In this article, we will explain what is the 95% confidence interval, calculation formula, and establishing its correlation with identifying significant differences.

What is a confidence interval?

One of the purposes of inferential statistics is to infer characteristics of a population. A typical example of a population characteristic is the population mean (i.e., the average value of a variable in the population).

However, to obtain this population mean accurately, it is necessary to collect all the data in the population.

If the population is some finite number, it may be possible…. But in most cases, even if the population is infinite or finite, it is too expensive and time consuming to collect data to go around and make it practical! ….

Instead, we usually take a random sampling from the population and use that sample data to infer population characteristics (i.e., the "population mean").

For example, suppose you want to estimate the average grip strength and average walking speed of the elderly in your surrounding area.

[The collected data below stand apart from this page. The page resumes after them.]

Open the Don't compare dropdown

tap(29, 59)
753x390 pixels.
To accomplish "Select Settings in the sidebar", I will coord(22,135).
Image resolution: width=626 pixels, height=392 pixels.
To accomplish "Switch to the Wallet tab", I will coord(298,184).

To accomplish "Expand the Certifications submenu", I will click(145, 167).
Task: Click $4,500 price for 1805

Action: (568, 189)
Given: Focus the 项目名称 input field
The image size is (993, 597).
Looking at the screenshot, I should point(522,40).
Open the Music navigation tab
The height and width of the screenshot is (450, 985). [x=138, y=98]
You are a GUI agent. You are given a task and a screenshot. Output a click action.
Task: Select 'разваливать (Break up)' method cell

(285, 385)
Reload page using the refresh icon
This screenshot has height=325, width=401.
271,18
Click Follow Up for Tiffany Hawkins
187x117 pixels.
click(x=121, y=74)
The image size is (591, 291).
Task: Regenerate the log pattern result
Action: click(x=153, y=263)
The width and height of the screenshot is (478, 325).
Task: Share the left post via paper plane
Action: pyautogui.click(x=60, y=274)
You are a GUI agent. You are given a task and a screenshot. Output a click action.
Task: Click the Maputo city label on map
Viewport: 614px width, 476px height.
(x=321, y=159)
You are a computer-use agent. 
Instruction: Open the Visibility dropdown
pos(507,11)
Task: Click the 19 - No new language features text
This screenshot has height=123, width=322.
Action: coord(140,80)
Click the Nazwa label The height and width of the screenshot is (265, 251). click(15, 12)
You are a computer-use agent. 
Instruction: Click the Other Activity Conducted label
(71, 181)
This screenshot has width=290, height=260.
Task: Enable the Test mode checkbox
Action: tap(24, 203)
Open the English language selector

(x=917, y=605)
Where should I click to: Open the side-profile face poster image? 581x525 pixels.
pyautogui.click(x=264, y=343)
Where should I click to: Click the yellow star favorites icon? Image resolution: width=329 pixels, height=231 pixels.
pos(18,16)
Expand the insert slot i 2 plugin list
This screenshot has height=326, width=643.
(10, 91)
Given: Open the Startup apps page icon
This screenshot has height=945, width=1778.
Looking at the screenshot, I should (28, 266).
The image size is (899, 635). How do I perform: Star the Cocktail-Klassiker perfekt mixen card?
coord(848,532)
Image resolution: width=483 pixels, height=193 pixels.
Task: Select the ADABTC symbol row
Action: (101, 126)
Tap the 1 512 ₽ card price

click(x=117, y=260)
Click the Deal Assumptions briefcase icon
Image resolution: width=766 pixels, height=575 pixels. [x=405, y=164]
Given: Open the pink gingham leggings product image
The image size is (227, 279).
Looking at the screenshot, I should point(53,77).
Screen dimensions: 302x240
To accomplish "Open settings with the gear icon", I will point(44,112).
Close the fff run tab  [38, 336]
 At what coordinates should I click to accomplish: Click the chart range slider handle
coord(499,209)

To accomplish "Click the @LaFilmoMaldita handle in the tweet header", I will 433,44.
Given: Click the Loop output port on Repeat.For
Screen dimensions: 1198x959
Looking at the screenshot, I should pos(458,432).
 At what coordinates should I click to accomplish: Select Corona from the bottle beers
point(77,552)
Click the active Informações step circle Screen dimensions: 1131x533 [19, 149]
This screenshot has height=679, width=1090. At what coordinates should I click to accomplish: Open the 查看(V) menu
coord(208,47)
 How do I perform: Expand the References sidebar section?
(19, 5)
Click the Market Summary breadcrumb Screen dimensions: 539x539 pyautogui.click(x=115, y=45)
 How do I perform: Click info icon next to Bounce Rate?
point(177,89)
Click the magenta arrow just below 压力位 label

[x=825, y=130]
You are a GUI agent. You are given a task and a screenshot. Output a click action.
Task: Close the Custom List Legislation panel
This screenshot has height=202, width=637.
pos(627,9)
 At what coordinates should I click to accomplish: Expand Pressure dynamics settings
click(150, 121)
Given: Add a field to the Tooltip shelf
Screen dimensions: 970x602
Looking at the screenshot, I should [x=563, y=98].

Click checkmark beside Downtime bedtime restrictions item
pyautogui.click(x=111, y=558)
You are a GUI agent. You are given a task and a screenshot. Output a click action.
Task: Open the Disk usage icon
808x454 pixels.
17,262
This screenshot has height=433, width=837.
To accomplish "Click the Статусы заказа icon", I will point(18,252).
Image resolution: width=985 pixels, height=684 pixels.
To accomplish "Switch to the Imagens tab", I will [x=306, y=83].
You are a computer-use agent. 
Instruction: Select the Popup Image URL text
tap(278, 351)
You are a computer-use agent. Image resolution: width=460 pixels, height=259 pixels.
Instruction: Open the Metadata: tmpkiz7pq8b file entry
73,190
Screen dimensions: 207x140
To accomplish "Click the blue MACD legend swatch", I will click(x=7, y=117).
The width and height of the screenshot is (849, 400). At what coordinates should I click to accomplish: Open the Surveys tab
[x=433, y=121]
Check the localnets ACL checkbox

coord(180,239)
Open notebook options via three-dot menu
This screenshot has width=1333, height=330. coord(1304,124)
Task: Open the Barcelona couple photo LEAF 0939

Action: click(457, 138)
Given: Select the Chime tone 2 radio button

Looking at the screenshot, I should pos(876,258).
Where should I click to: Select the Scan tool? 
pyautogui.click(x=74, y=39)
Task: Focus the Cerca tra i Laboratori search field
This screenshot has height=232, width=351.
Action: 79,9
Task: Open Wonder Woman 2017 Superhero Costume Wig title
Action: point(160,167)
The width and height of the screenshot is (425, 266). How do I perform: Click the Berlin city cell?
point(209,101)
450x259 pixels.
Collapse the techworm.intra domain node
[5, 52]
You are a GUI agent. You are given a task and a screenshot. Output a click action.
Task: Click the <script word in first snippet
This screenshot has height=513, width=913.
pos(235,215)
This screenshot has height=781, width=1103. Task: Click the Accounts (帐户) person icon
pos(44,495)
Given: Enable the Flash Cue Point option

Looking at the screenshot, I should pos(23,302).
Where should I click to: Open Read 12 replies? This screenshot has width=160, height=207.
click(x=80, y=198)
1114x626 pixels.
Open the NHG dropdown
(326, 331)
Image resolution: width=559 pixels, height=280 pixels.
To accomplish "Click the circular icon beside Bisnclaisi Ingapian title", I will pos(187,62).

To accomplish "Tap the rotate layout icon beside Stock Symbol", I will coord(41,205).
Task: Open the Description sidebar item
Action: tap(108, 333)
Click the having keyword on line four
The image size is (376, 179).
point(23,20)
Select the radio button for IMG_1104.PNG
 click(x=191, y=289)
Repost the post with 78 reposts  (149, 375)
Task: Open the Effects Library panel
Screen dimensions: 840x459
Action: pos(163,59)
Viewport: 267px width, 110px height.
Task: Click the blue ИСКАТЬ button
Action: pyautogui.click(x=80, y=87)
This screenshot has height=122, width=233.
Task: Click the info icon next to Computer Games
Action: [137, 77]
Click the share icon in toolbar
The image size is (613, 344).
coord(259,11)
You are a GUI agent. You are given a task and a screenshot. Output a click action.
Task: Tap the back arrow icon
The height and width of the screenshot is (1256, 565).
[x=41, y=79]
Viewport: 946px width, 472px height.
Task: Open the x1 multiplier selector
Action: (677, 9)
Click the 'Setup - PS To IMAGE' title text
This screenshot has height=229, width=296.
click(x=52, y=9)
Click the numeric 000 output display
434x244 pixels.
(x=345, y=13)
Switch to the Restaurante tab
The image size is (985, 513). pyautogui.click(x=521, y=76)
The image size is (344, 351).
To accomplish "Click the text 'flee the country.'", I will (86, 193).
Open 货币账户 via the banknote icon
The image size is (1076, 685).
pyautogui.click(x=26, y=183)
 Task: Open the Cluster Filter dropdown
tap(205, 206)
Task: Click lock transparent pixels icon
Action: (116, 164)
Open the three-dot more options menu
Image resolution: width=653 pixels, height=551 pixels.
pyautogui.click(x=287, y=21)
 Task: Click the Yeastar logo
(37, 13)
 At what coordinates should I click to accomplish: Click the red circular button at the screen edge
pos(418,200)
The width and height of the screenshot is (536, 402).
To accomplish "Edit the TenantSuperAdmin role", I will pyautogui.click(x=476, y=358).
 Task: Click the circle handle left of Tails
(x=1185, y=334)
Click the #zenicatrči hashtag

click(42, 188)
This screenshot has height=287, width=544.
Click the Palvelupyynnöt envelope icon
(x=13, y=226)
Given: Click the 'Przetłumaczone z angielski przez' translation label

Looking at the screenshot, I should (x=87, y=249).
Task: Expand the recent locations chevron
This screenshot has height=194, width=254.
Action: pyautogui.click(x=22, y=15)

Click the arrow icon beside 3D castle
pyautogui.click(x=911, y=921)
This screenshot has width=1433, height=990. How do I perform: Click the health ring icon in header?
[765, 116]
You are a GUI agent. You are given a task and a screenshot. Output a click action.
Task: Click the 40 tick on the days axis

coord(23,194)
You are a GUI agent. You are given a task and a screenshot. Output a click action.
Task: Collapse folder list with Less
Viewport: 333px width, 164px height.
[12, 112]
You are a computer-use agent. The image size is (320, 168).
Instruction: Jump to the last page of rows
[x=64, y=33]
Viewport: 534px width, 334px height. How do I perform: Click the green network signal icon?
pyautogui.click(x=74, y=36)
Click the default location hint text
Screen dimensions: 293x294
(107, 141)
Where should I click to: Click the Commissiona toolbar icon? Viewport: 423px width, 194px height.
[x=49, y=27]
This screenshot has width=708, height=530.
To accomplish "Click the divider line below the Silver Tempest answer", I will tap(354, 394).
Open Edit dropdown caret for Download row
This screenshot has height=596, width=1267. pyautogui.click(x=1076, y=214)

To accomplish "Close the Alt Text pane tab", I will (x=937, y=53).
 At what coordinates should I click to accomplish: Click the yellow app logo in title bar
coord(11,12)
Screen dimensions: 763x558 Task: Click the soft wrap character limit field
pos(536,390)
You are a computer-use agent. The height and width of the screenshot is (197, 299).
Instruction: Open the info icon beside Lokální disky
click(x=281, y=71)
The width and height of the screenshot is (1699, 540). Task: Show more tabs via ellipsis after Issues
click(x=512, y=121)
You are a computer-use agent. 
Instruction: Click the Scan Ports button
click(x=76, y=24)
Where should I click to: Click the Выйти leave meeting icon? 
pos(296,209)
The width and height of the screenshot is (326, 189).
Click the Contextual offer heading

In this case, instead of collecting physical fitness data from all the elderly in the local area, you could randomly sample the local elderly and use the data from this sample to estimate the population mean.

At this point, the question is,

Will the people selected as the sample ever match the population exactly?

'Maybe we'll accidentally select a sample that is biased toward lower physical fitness or vice versa?'

Calculating the average and standard deviation are not enough. Because the average acts as a single guess, or "point" estimate.

Why do we call it a "point" estimate?

When you gather fitness data, like Sample 1, Sample 2, and Sample 3, you'll notice that each sample has a different average compared to the overall population average.

Simply put, the average of a sample doesn't always match the average of the whole population.

This fact is really important!

The average is trying to make a single guess to represent the entire population.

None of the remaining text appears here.